En première année de DEUG, j’ai donc enseigné l’escrime à une classe de primaire pendant 4 séances. En deuxième année, j’avais les classes de CM1 et CM2 d’une école primaire de Templemars.
En Licence, j’ai effectué deux stages. D’abord, durant un semestre, à l’école primaire Viala, dans le quartier de Wazemmes. Avec mon binôme, nous avons dispensé des cours de hockey en salle à une classe de CM2. Mon autre stage avait lieu au collège Debeyre, à Loos, où j’étais chargé des cycles lutte et rugby, pour une classe de 6e. Enfin, cette année (en Master – 1re année), j’étais au collège Carnot, à Lille, et pendant 4 mois, j’ai fait faire de la course de durée (NDLR : endurance), à des classes de 4e et de 5e.

> Et, au niveau de ton emploi du temps, comment se présentait-il, cette année ?

- Nous avions toute liberté dans le choix de notre stage. Celui-ci avait lieu un après-midi par semaine, au sein de l’établissement que nous avions choisi. Sinon, toute la première partie de l’année était consacrée à la préparation aux écrits de CAPEPS. D’une part, avec des cours magistraux à la Fac, et d’autre part avec des TD, le mercredi (écrit 2 le matin et écrit 1 l’après-midi). En plus de cela, nous avions également 6 cours d’IUFM (Institut Universitaire de Formation des Maîtres), où tous les STAPS de la région étaient rassemblés. Ces cours se déroulaient alternativement au sein des sites de formation de l’IUFM du Nord Pas-De-Calais (Arras, Lille, Douai, Calais…).
Après les écrits (en février), nous avons eu des cours pour nous préparer aux oraux. De plus, comme les épreuves pratiques du CAPEPS se font aussi durant les oraux, nous avons, de nouveau, eu des cours de pratique sportive, en foot, lutte, natation, gym (sol) et athlétisme (lancé de poids).

> Quelles sont, pour toi, les qualités requises pour être un bon prof d’EPS ?
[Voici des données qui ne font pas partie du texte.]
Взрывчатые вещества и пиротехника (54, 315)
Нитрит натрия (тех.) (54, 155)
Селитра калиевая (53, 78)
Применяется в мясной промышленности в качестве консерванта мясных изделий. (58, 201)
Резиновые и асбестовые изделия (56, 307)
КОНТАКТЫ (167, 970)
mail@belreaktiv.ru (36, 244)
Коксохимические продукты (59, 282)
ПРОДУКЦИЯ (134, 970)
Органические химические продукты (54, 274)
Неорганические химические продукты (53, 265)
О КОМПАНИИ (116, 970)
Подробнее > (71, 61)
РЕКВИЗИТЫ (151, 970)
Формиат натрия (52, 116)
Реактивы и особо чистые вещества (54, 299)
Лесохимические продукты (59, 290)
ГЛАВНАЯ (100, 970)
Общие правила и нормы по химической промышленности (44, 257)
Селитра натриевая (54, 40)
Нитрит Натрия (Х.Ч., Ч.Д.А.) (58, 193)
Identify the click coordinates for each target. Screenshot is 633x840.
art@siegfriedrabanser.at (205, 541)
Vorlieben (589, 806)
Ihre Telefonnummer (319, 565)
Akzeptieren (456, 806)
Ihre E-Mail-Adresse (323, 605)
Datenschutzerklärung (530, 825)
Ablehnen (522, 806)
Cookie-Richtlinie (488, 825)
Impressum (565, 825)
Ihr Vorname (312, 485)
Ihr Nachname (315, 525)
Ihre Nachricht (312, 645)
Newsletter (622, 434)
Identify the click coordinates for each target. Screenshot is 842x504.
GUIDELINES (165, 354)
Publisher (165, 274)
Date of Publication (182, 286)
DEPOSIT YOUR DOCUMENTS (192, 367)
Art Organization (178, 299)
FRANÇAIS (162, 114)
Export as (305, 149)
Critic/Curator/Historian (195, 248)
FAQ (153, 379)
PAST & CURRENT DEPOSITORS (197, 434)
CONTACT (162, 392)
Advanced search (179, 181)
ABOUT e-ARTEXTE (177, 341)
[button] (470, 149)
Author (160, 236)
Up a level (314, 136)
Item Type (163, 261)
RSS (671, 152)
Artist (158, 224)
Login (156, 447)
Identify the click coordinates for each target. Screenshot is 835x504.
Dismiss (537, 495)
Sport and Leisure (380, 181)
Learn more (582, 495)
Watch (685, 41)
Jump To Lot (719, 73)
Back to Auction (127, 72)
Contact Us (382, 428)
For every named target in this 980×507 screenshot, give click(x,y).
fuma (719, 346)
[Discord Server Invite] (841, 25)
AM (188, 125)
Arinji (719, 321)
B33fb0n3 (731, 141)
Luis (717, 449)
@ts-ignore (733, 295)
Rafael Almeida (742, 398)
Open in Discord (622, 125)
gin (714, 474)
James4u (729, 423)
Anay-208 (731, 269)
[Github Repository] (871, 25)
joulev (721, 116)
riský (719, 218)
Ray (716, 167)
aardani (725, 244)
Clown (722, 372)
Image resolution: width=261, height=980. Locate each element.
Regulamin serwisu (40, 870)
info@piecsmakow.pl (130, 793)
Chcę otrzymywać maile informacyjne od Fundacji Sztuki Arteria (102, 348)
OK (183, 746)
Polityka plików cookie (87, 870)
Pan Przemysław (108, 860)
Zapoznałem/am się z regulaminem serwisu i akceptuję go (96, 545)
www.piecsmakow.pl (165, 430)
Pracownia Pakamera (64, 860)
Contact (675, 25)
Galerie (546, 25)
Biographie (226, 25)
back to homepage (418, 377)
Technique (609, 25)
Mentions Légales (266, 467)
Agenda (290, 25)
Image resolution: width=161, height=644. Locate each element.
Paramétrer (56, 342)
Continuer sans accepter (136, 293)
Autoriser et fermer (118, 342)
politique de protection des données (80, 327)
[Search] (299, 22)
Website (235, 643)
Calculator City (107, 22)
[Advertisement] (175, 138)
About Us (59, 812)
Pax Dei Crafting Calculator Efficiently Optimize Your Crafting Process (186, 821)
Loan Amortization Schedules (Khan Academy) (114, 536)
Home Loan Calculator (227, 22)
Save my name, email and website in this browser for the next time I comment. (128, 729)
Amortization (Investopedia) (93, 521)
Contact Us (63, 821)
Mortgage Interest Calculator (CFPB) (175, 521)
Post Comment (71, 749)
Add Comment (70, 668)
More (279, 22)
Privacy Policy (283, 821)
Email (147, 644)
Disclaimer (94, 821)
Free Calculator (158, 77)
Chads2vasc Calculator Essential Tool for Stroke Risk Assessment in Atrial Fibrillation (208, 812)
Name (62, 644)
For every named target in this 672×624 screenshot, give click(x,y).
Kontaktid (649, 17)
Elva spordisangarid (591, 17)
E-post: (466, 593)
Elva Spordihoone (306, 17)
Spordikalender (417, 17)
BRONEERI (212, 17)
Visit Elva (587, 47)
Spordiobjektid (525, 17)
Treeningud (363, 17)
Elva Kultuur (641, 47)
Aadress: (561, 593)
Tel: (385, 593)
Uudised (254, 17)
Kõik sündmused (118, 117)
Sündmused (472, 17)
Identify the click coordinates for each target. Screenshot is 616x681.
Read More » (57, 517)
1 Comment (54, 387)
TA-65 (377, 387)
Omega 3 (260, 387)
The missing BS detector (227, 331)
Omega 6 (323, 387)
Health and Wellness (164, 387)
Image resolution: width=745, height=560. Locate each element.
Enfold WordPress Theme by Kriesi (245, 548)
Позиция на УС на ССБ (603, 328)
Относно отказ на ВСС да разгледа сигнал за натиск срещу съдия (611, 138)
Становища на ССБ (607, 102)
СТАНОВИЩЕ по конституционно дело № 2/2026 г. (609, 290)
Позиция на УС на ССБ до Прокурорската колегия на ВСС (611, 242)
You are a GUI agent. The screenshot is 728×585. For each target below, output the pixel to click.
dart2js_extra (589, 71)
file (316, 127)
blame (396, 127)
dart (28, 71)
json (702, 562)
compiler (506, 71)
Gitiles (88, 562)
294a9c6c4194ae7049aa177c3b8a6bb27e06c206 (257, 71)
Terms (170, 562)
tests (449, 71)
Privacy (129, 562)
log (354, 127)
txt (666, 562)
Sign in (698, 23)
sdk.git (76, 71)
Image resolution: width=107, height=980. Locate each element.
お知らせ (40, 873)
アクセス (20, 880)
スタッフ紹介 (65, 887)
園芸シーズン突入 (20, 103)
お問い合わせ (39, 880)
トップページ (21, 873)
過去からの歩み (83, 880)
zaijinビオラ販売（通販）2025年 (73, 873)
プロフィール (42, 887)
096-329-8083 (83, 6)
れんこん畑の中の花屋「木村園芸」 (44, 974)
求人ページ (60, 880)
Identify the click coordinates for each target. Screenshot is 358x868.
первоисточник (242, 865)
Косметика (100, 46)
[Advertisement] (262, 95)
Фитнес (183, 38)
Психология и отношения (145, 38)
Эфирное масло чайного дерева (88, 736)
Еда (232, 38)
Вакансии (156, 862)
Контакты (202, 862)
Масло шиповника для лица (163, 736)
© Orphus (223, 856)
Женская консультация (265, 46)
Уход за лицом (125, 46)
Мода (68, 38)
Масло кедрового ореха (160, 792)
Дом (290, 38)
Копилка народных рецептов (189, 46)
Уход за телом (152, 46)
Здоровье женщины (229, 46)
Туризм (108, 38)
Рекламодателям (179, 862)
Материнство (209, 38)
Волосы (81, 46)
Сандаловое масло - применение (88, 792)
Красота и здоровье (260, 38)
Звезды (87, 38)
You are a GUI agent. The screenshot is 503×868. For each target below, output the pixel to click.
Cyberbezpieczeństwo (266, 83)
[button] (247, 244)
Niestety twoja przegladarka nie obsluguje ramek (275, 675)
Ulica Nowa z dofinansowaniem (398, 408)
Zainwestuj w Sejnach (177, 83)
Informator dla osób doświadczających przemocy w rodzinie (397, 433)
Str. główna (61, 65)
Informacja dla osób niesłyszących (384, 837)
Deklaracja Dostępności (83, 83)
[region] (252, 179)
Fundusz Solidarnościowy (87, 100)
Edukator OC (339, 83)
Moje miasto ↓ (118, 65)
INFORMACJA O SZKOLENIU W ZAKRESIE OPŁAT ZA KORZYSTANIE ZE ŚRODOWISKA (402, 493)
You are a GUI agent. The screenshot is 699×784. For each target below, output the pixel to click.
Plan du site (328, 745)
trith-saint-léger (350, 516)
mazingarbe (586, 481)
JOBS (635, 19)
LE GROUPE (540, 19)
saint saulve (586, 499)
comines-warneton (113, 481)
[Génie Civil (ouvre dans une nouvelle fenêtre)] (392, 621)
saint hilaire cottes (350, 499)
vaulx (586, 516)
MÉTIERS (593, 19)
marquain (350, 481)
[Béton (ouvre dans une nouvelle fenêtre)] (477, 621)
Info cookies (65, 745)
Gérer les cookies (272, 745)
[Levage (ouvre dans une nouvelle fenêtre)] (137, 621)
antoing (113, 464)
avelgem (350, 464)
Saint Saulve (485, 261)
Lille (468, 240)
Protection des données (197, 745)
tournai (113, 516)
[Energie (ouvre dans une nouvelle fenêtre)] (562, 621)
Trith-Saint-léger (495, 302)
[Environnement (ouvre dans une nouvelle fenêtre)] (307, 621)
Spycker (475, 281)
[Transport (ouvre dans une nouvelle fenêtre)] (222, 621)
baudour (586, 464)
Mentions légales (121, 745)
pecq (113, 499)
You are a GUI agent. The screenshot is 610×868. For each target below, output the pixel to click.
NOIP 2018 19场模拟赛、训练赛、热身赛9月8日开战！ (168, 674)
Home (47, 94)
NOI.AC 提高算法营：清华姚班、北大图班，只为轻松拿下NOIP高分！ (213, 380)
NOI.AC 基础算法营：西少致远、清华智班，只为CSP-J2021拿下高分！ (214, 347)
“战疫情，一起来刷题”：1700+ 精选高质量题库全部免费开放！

- Aujourd’hui, en Fac, on favorise l’apprentissage théorique. Mais il faut bien avoir conscience que, dans cette profession, la pratique est très importante. Pour moi, un bon prof doit avoir de la présence. Il doit savoir poser des limites, se faire respecter et montrer qu’il n’est pas le copain des élèves, même si ceux-ci ont l’impression que, quand ils vont en EPS, ils ne vont pas à un vrai cours. Bien sûr, en tant que prof, on doit également faire preuve de pédagogie, pour savoir montrer que le sport n’est pas qu’un loisir. On doit en montrer l’utilité, pour que l’élève, ensuite, puisse pratiquer sans la présence d’un prof.
Je ferais également un cas particulier pour ceux qui seraient amenés à enseigner en ZEP (Zone d’Education Prioritaire). Le sport va être, là, un moyen de travailler sur la citoyenneté, sur soi.
Par la pratique d’une discipline comme la boxe, on va leur apprendre à se contrôler, à connaître les limites. On va aussi travailler sur la sécurité et l’intégrité physique, en montrant les risques encourus lorsqu’on pratique un sport n’importe comment.

> Et que conseillerais-tu aux étudiants qui voudraient aller en STAPS ?

- Il faut de la volonté… surtout maintenant. Avant, le plus dur c’était d’y entrer, car il y avait un concours qui était vraiment difficile. Aujourd’hui, il n’y a plus aucun problème pour intégrer la filière STAPS, mais ce qui est compliqué, c’est d’en sortir en ayant le CAPEPS. Il faut donc se donner à fond, car on ne prend que les meilleurs. Il faut faire attention aussi en entrant à la Fac, on peut rapidement dévier, car on est tenté de sécher certains cours qui paraissent barbants et inutiles pour l’année en cours.
C’est une erreur. Il est très important de prendre tous les cours, car ils servent tous lorsqu’on passe le CAPEPS. Cependant, il faut savoir que STAPS ne mène pas qu’à une carrière de prof d’EPS. Il existe d’autres filières, comme éducateur sportif travaillant avec des handicapés ou encore, management du sport et événementiel sportif. Les stages sont aussi là pour t’aider à te décider sur ton orientation.
Et la dernière chose que j’ai envie de dire, c’est qu’il ne faut pas croire qu’être prof de sport, ça se limite à lancer un ballon aux élèves et à les regarder jouer. C’est très compliqué, car, à la différence des autres carrières professorales, à la théorie s’ajoute la pratique.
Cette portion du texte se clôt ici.